#### THE PROBLEM
Could you copy, exactly as written, every line from the first line of the records through the one containing "Click the last"?

Stored data
────────────────────

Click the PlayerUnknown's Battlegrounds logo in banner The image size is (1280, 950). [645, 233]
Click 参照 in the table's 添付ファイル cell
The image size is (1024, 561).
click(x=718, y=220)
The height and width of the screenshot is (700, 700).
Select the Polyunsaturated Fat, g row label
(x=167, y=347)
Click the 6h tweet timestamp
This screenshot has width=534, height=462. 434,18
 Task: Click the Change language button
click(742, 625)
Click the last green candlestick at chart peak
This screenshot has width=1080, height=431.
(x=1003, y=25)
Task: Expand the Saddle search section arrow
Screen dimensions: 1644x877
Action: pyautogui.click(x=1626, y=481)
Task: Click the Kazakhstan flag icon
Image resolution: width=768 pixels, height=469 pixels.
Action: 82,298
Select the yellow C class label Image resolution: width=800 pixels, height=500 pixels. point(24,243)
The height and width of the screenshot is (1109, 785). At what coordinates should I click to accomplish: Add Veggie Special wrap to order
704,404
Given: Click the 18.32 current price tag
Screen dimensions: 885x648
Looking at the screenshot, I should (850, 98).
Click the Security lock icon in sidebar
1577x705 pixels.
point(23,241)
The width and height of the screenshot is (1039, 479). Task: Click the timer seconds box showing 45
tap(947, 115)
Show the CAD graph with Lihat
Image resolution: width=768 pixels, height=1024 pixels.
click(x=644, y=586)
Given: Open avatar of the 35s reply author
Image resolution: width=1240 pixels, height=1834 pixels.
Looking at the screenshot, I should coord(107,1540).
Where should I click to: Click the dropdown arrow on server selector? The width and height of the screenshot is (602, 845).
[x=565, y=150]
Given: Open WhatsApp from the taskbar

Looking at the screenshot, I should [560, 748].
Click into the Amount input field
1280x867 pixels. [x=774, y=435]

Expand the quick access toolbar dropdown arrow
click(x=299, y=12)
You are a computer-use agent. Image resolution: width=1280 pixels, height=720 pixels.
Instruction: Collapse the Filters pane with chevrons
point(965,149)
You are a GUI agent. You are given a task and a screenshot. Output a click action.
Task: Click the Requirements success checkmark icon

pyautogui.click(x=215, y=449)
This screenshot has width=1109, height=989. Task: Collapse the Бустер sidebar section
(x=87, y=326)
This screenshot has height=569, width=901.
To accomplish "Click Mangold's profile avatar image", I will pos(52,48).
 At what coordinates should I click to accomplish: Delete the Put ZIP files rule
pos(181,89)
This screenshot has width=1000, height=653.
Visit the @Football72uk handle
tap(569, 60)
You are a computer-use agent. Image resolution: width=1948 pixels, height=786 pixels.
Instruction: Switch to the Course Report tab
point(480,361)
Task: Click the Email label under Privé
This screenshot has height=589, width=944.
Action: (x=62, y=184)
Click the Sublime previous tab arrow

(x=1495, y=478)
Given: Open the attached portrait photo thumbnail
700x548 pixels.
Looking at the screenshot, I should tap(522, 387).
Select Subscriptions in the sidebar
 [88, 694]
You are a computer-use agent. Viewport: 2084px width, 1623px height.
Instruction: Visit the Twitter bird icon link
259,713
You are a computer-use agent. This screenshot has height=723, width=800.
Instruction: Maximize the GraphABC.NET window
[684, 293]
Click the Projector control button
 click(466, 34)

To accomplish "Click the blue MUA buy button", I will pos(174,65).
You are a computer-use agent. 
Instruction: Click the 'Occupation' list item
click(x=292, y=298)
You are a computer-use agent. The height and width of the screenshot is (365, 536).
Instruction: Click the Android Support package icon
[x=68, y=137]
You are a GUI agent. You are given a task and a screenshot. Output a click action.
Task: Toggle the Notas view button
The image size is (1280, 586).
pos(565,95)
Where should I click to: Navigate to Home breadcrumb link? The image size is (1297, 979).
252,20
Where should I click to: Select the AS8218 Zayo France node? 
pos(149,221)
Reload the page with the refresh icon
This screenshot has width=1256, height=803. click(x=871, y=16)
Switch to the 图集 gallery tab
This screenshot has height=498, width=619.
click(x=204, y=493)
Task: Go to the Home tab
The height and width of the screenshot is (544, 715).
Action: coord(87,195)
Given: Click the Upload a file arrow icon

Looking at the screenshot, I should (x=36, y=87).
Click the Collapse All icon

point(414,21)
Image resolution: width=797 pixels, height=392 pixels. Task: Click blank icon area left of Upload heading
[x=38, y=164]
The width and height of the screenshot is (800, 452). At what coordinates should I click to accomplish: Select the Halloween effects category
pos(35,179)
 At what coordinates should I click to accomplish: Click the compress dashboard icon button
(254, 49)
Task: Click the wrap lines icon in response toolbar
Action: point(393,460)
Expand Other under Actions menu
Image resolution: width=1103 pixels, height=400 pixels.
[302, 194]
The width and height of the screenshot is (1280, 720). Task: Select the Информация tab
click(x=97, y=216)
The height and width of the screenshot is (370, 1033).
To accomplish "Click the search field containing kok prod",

────────────────────

#### ANSWER BELOW
Click the PlayerUnknown's Battlegrounds logo in banner The image size is (1280, 950). [645, 233]
Click 参照 in the table's 添付ファイル cell
The image size is (1024, 561).
click(x=718, y=220)
The height and width of the screenshot is (700, 700).
Select the Polyunsaturated Fat, g row label
(x=167, y=347)
Click the 6h tweet timestamp
This screenshot has width=534, height=462. 434,18
 Task: Click the Change language button
click(742, 625)
Click the last green candlestick at chart peak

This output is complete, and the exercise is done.